[Entries from a dataset]
============================================================

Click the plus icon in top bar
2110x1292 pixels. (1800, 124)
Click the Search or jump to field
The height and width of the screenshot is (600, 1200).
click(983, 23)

============================================================

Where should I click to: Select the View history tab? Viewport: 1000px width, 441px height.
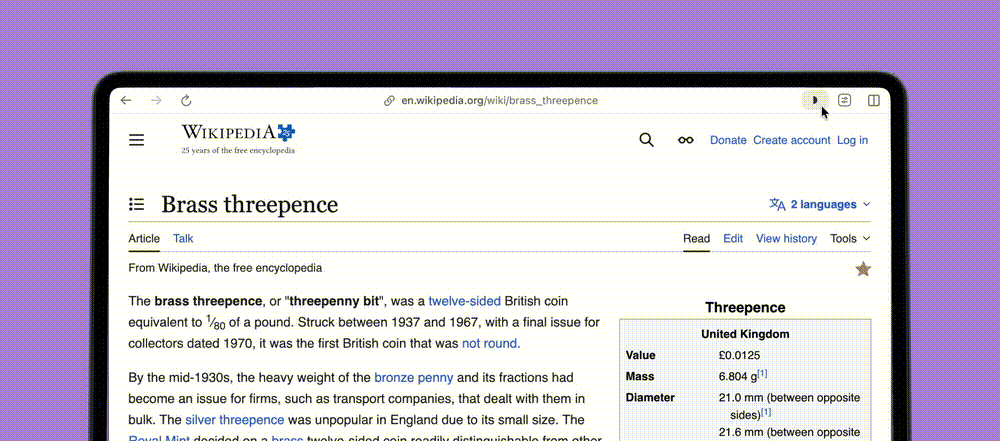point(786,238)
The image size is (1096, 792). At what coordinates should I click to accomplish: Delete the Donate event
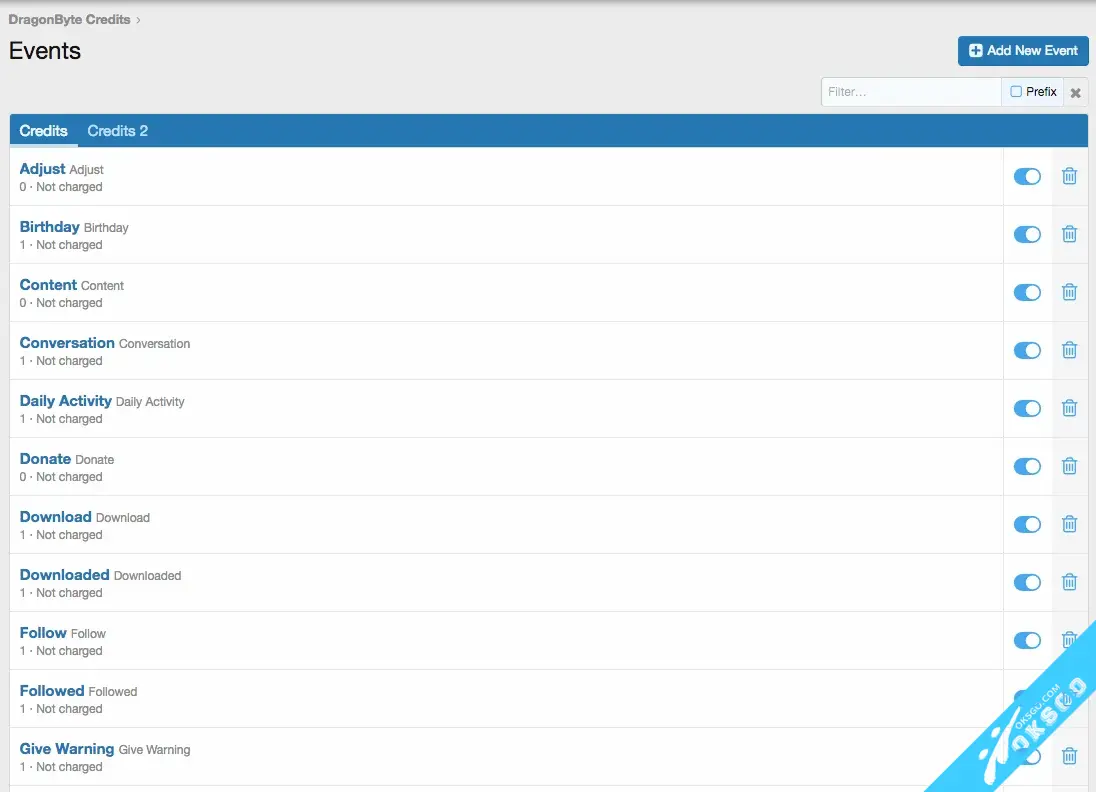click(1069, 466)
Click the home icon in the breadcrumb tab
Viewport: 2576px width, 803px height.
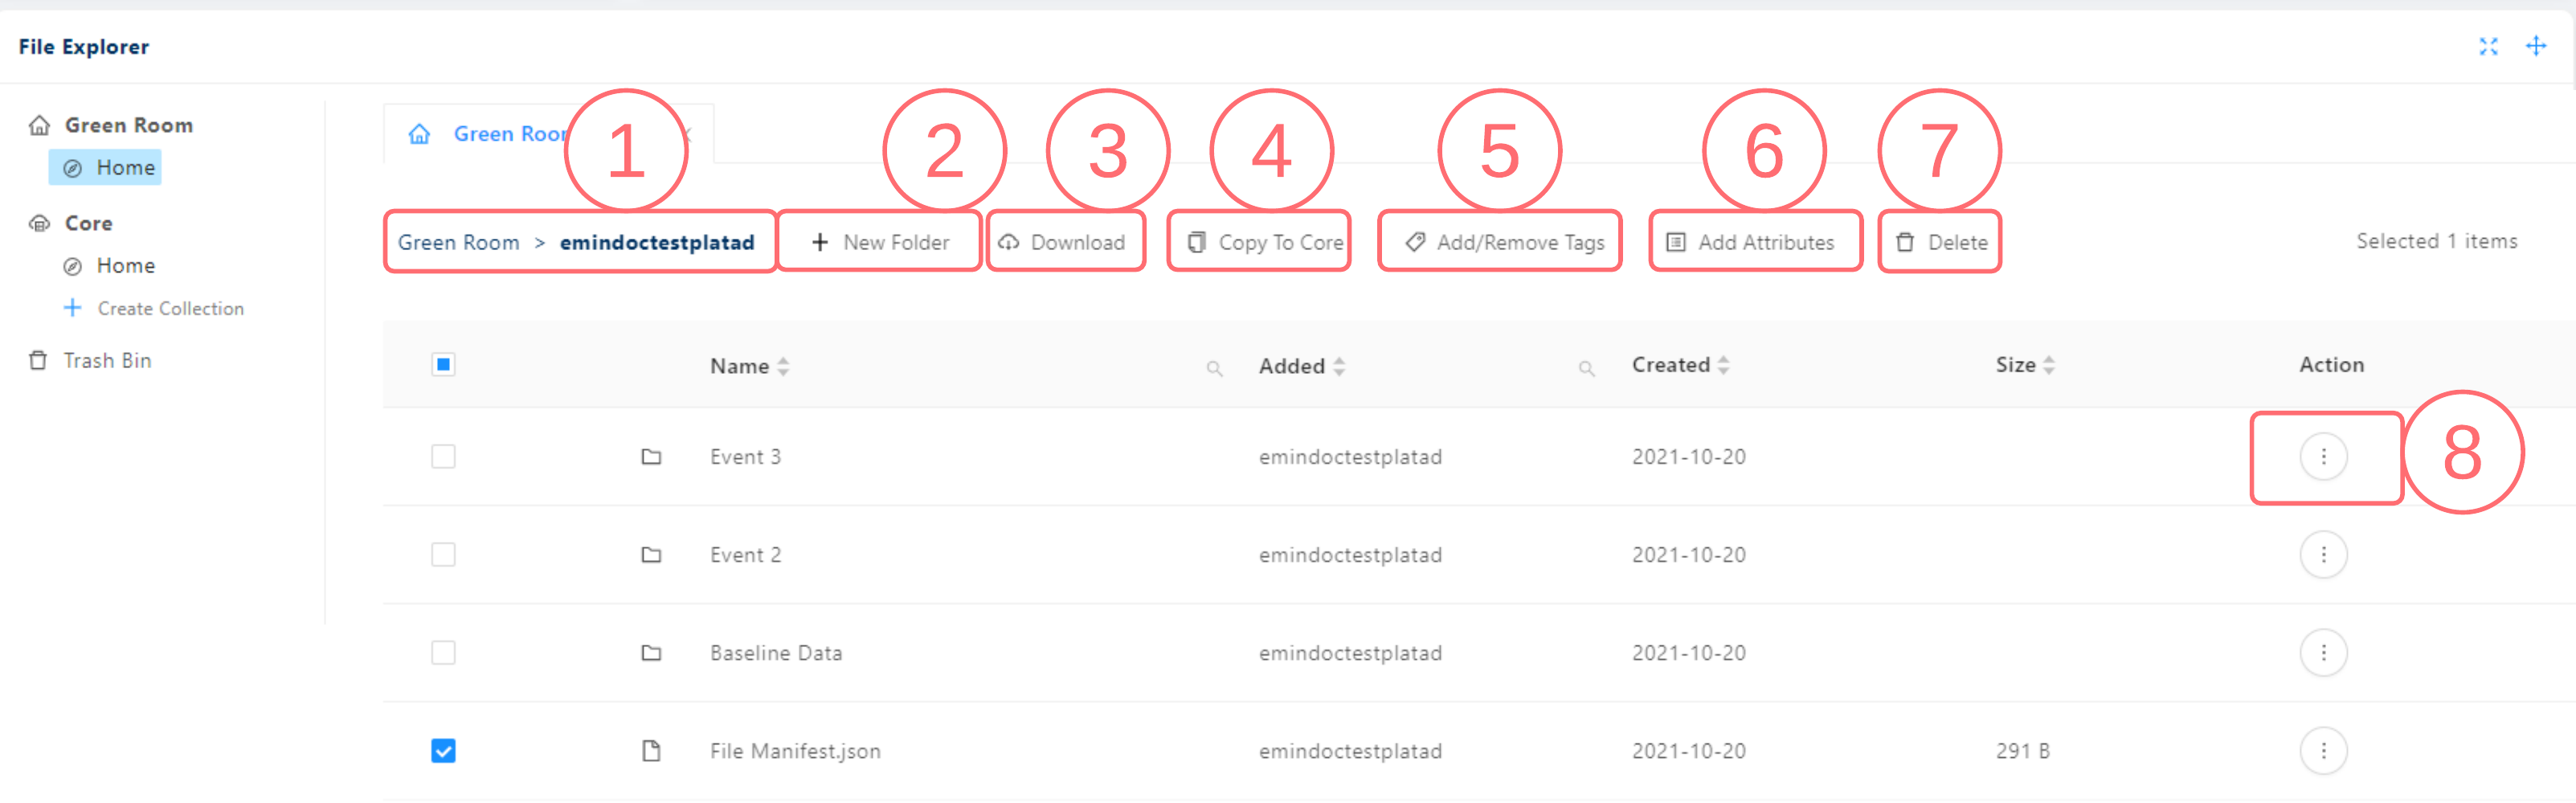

============================================================

■ TASK DESCRIPTION: Output verbatim the portion of the records that begins with the line containing "Click the plus icon in top bar" and ends with the line containing "click(983, 23)", including both of those lines.

■ SOLUTION FOR THIS EXERCISE:
Click the plus icon in top bar
2110x1292 pixels. (1800, 124)
Click the Search or jump to field
The height and width of the screenshot is (600, 1200).
click(983, 23)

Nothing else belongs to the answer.